INPUT MATERIAL:
--
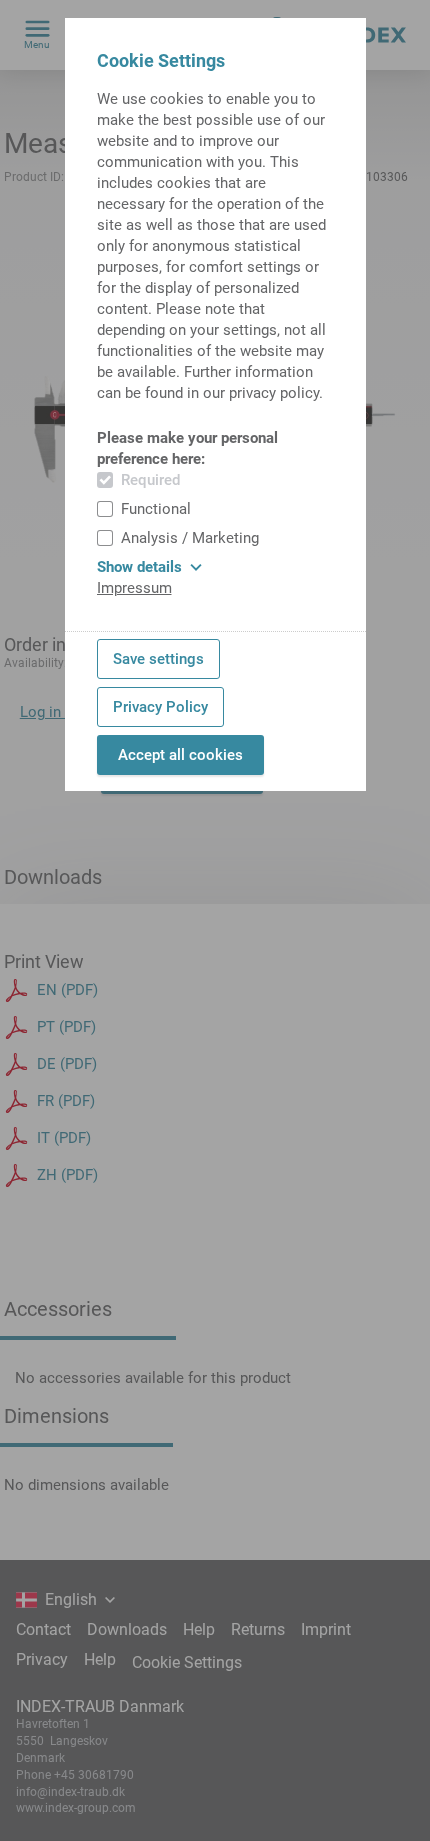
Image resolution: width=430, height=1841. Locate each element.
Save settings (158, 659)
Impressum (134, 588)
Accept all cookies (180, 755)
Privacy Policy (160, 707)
--
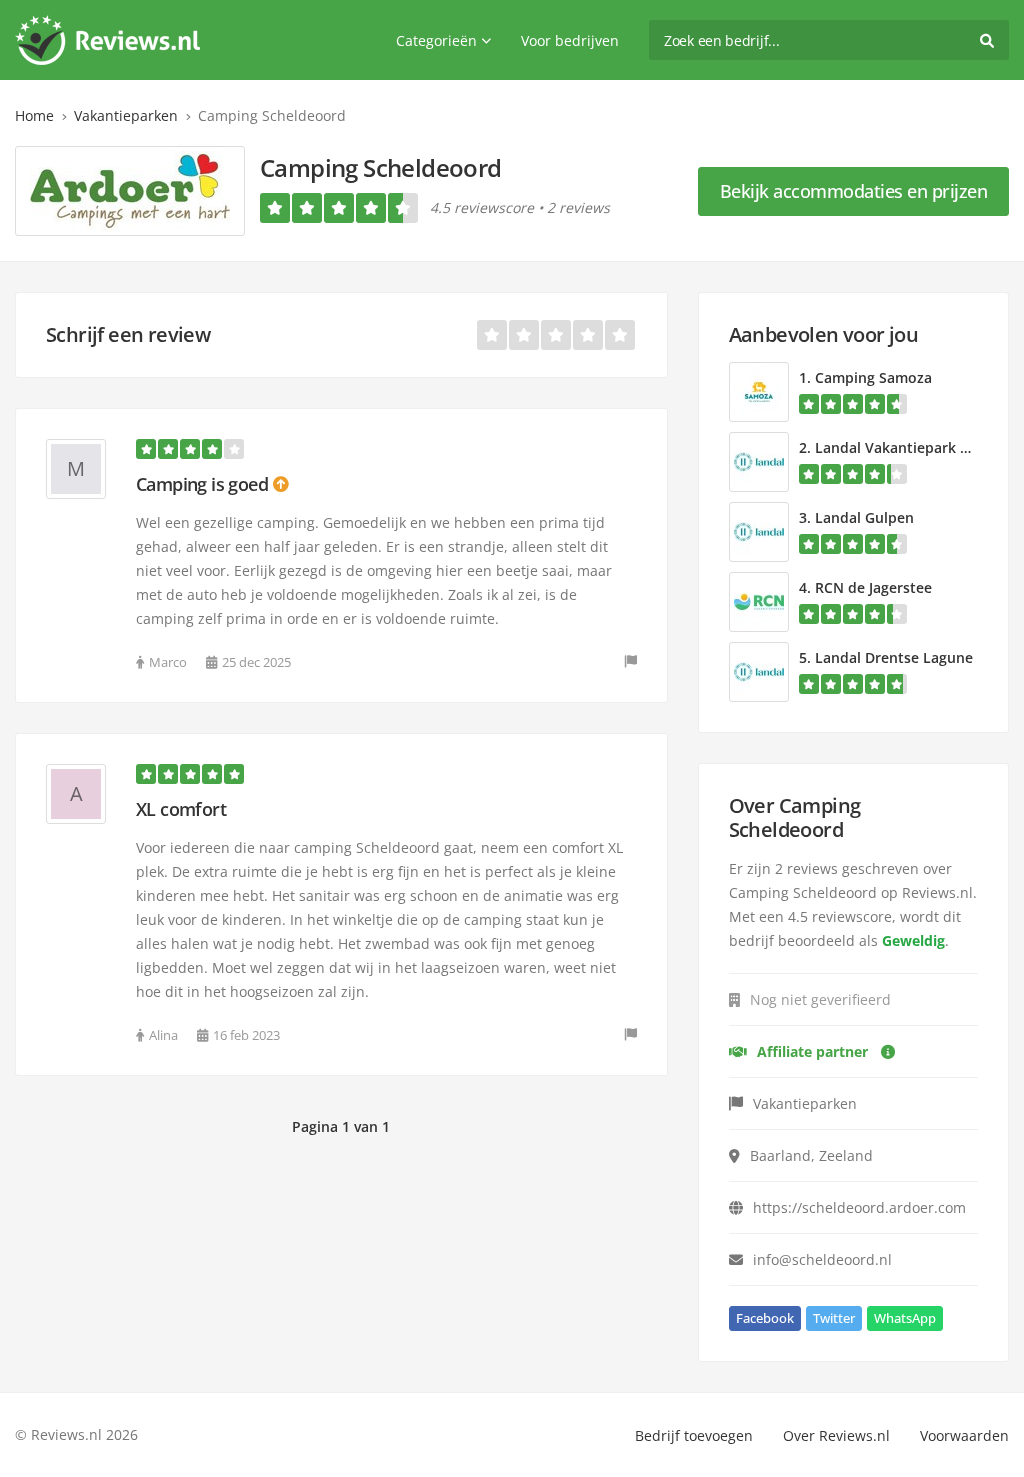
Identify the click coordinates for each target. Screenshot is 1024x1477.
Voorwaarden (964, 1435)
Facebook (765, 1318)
--
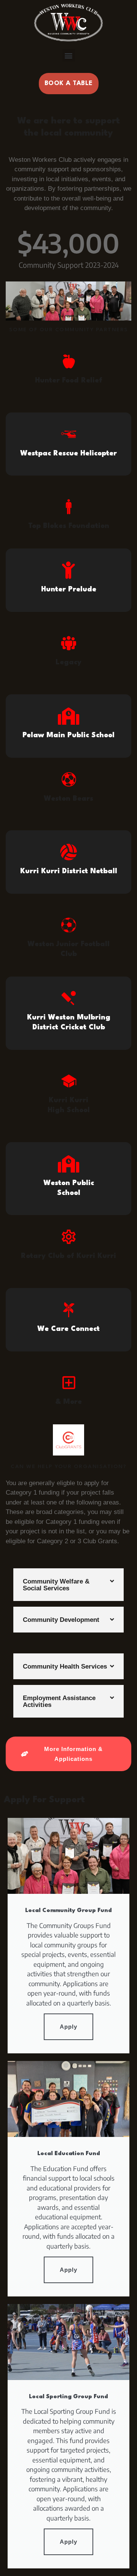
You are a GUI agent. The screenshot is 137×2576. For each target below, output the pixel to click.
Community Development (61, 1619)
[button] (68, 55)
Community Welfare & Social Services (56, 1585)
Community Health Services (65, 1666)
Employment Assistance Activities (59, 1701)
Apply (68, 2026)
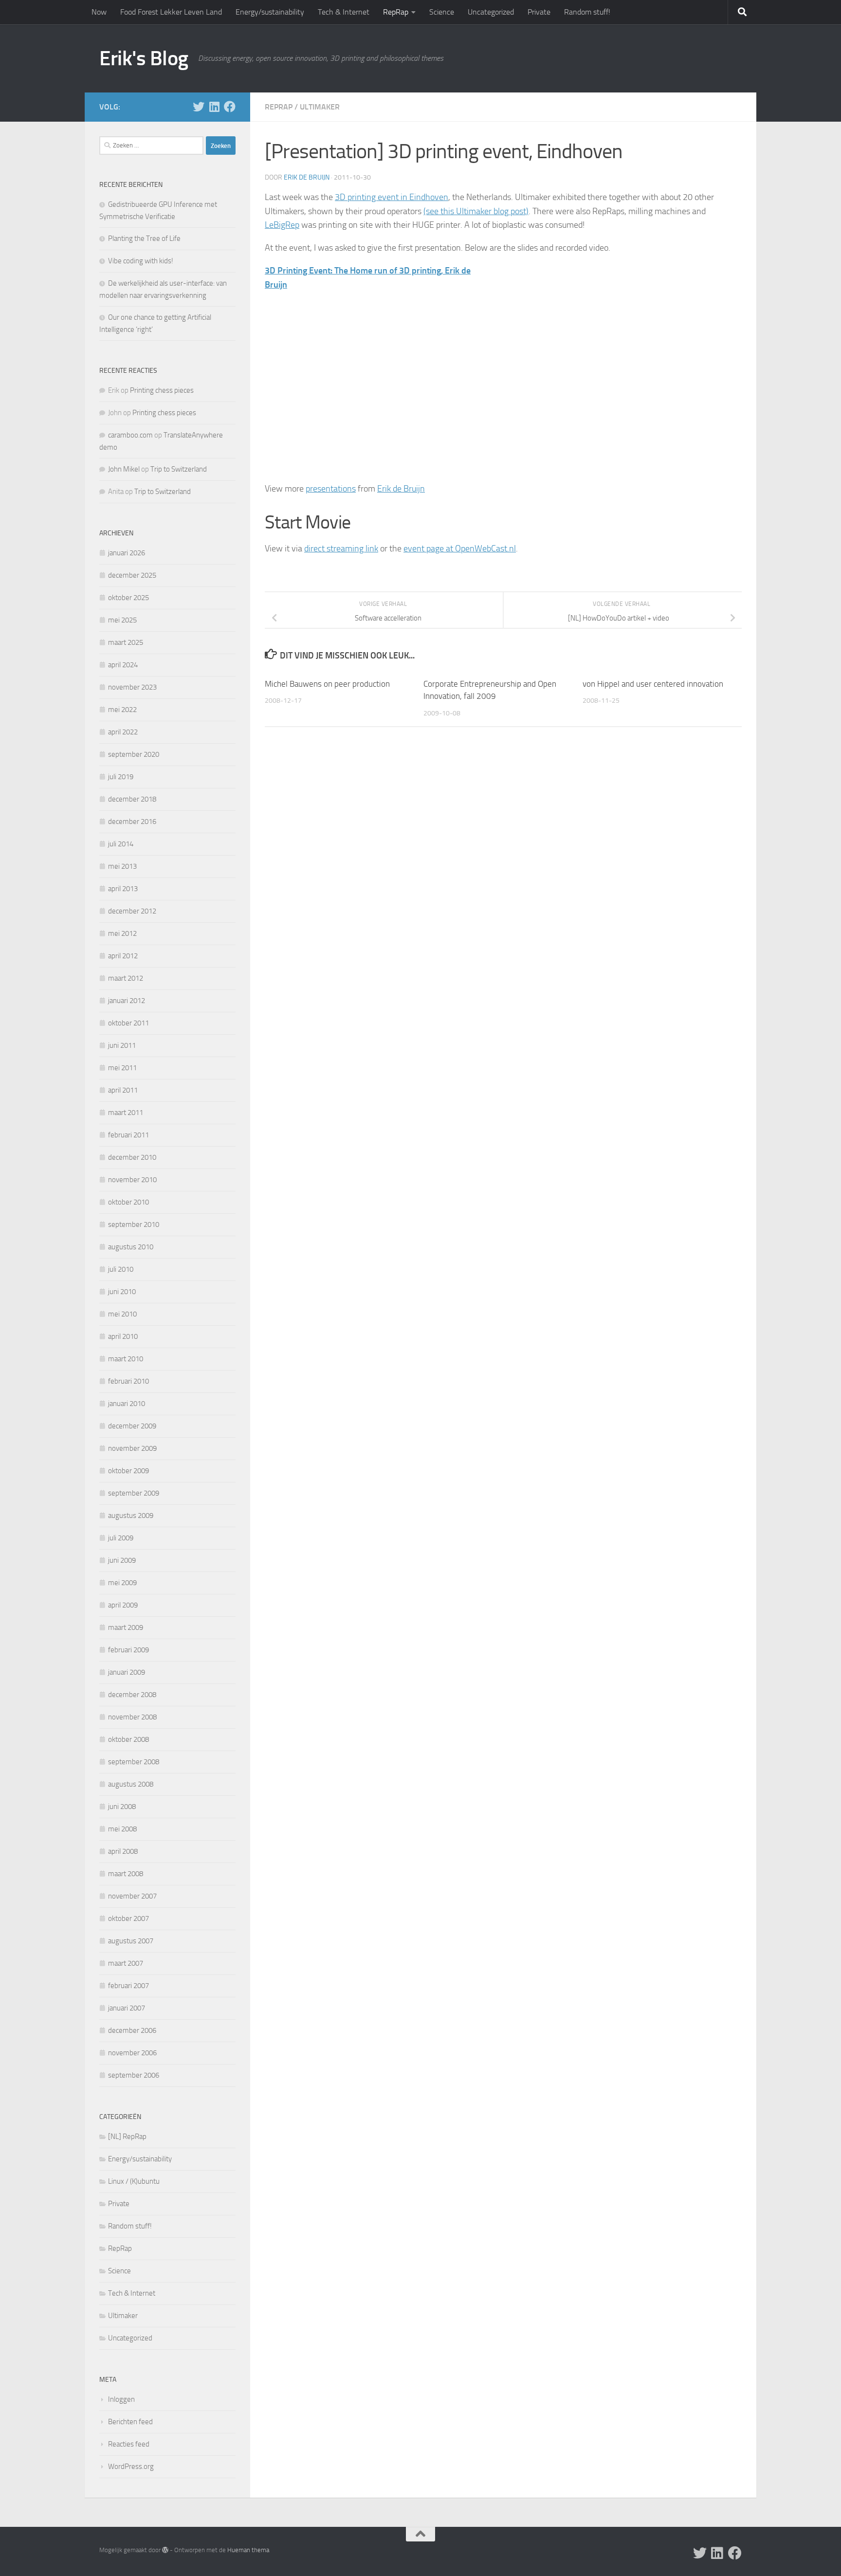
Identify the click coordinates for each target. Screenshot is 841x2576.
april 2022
--
EXERCISE:
Could you reproduce, exactly, every line above from the line with "Image resolution: width=430, height=1841." to the line with "Privacy Policy (160, 707)", and no other line? Both ends count.

TASK RESPONSE:
Image resolution: width=430, height=1841. Locate each element.
Save settings (158, 659)
Impressum (134, 588)
Accept all cookies (180, 755)
Privacy Policy (160, 707)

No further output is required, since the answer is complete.